Sin embargo, cuando los investigadores realizaron una etapa de validación utilizando concentraciones más bajas de bacterias, observaron que esa dosis no garantizaba la eliminación completa del microorganismo. Después de un proceso de enriquecimiento de las muestras, se detectaron genes stx y eae en el 4,4 % de las muestras inoculadas con STEC O157 y en el 3,3 % de aquellas inoculadas con un cóctel de cepas de STEC. «1 kilogray no fue suficiente para garantizar la inactivación total de STEC«, señala el trabajo científico.
Por qué se utilizó 2,5 kGy
A partir de estos resultados, los investigadores seleccionaron una dosis mayor, de 2,5 kGy, para evaluar si el tratamiento podía aplicarse sin comprometer las características sensoriales de la carne. La elección también estuvo vinculada a la posibilidad de que exista cierta dispersión en las dosis cuando el tratamiento se lleve a una escala industrial. Para realizar la evaluación sensorial, el equipo elaboró hamburguesas a partir de carne vacuna picada irradiada y no irradiada. Luego, los consumidores evaluaron diferentes atributos de las muestras. Los resultados fueron positivos: no se encontraron diferencias significativas en la aceptación entre las hamburguesas irradiadas con 2,5 kGy y las utilizadas como control. Las valoraciones promedio se ubicaron, en todos los casos, entre las categorías «me gusta ligeramente» y «me gusta moderadamente».

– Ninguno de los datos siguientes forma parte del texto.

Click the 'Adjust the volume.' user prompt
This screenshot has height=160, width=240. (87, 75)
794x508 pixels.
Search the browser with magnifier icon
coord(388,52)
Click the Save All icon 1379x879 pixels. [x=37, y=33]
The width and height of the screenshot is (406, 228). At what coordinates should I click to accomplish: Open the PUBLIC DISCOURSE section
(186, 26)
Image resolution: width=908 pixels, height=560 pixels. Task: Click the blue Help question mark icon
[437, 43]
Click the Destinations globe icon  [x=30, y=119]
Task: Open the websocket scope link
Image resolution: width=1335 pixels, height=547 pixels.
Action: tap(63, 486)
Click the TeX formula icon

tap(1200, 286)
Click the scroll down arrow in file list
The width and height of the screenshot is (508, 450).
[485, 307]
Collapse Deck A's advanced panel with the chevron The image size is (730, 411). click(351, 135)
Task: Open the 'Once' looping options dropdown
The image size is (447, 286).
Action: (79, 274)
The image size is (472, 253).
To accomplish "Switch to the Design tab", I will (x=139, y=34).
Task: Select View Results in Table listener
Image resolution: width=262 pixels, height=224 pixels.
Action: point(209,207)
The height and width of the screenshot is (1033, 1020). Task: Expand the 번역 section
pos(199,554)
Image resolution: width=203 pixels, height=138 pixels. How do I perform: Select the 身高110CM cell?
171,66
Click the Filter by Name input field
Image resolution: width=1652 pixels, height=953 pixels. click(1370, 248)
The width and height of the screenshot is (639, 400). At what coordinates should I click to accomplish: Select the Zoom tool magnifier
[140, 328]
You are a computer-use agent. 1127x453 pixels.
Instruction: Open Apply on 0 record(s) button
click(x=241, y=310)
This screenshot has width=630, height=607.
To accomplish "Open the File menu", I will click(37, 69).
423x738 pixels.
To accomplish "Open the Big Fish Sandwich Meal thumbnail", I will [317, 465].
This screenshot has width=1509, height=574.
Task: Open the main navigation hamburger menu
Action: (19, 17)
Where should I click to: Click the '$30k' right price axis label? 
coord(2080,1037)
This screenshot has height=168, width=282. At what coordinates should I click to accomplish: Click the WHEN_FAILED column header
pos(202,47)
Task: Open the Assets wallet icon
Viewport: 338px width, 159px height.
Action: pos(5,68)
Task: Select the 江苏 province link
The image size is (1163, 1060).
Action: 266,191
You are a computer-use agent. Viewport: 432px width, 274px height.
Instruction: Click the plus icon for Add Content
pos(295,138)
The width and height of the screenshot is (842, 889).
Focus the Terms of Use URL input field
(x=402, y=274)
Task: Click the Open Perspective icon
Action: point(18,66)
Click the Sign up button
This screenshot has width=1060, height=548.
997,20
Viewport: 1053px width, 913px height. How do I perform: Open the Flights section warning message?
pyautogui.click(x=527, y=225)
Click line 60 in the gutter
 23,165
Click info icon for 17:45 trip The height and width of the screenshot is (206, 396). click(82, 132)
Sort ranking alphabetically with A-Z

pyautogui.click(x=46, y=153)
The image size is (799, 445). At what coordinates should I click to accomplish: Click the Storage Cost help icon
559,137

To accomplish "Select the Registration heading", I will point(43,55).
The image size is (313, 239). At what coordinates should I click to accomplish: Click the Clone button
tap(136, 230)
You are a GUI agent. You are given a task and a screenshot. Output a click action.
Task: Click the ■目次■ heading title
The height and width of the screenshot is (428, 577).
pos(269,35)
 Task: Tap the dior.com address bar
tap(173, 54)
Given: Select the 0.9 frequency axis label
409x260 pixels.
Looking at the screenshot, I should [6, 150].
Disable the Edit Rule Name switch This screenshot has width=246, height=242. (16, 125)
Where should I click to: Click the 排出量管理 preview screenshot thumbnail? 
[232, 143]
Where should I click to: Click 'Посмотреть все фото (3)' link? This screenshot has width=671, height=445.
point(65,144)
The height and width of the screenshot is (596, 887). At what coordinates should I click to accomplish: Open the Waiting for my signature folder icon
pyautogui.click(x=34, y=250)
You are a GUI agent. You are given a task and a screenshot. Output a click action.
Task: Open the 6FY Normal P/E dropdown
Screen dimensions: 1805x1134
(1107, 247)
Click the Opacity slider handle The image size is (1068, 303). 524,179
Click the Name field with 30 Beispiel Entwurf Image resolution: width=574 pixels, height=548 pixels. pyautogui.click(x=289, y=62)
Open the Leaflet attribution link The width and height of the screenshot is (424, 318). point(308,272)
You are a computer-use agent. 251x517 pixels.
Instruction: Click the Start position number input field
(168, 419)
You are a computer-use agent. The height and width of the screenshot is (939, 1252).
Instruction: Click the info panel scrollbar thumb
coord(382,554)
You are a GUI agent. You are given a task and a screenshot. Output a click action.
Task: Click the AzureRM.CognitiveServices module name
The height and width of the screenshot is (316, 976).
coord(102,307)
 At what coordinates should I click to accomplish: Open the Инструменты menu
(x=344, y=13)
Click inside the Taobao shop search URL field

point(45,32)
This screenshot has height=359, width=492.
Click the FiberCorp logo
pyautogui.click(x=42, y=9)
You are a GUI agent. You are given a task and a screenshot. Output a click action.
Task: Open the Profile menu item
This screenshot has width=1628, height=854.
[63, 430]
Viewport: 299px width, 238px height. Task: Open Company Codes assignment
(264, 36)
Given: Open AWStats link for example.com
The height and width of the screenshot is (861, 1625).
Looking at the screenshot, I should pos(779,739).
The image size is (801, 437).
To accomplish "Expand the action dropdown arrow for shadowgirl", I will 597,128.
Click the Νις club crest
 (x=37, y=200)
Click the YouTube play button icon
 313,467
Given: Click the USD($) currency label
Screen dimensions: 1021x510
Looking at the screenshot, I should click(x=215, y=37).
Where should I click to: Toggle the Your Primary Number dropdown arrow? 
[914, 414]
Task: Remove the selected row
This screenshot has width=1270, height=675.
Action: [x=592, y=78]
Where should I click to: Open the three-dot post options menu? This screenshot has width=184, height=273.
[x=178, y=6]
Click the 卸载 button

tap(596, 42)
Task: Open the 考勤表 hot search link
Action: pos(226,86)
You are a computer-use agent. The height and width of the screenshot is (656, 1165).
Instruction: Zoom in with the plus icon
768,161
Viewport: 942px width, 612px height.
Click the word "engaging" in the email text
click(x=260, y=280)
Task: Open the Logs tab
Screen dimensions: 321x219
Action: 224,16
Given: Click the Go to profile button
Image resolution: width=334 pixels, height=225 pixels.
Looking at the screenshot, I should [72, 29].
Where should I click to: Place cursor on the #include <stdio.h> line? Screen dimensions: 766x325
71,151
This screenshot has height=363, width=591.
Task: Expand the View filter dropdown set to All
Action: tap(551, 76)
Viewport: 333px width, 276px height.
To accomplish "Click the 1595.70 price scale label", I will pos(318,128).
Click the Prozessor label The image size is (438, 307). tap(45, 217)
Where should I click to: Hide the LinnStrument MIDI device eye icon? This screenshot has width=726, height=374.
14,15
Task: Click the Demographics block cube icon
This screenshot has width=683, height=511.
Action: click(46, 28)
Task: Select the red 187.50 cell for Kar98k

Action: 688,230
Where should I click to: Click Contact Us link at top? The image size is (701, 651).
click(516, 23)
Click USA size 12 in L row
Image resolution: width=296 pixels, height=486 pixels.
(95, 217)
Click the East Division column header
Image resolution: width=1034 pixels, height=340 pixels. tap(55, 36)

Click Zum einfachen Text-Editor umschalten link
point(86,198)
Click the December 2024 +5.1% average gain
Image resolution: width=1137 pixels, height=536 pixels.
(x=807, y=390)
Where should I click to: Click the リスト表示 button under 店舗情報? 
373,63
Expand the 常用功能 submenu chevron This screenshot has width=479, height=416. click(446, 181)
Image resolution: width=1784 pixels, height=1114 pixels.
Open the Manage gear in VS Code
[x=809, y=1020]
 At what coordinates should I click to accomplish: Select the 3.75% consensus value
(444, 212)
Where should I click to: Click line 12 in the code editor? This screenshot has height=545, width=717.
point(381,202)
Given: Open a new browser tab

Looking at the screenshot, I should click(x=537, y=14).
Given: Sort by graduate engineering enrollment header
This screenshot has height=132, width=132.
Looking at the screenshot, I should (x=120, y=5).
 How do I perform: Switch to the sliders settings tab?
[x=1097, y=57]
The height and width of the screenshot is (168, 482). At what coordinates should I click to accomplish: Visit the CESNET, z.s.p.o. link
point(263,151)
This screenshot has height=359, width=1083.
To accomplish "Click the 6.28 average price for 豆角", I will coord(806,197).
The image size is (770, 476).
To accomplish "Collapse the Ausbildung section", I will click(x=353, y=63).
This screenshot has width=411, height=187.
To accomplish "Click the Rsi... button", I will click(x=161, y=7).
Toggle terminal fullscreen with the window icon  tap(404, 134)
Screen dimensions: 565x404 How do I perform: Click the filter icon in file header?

Evaluar diferentes escenarios
Para Sergio Vaudagna, ingeniero químico y director del Instituto de Tecnología de Alimentos del INTA, uno de los aspectos relevantes del estudio fue que el tratamiento no se evaluó bajo una única concentración bacteriana. La investigación analizó el comportamiento de la irradiación frente a diferentes niveles de contaminación, una variable importante al momento de determinar la eficacia de un tratamiento antimicrobiano. Este enfoque permitió observar que una dosis que resulta efectiva cuando la concentración de bacterias es elevada no necesariamente garantiza la misma respuesta cuando la carga bacteriana es menor. En este último escenario, el análisis mediante RT-PCR luego del enriquecimiento permitió detectar bacterias que podían haber permanecido injuriadas en las muestras después de la irradiación.
Una herramienta para mejorar la inocuidad
Los resultados del trabajo aportan información para evaluar el potencial de la irradiación gamma como una herramienta destinada a reducir la presencia de STEC en carne vacuna picada. El estudio, al mismo tiempo, muestra la importancia de definir la dosis considerando no solo la reducción bacteriana alcanzada en condiciones experimentales, sino también la variabilidad en la contaminación y las características del proceso a escala industrial. En este sentido, la dosis de 2,5 kGy permitió avanzar en la evaluación sensorial sin detectar un impacto significativo sobre la aceptación del producto.
La investigación representa así un nuevo aporte al estudio de tecnologías destinadas a mejorar la seguridad microbiológica de la carne, particularmente frente a un grupo de bacterias como las STEC, cuya presencia constituye un desafío para la industria cárnica y la salud pública.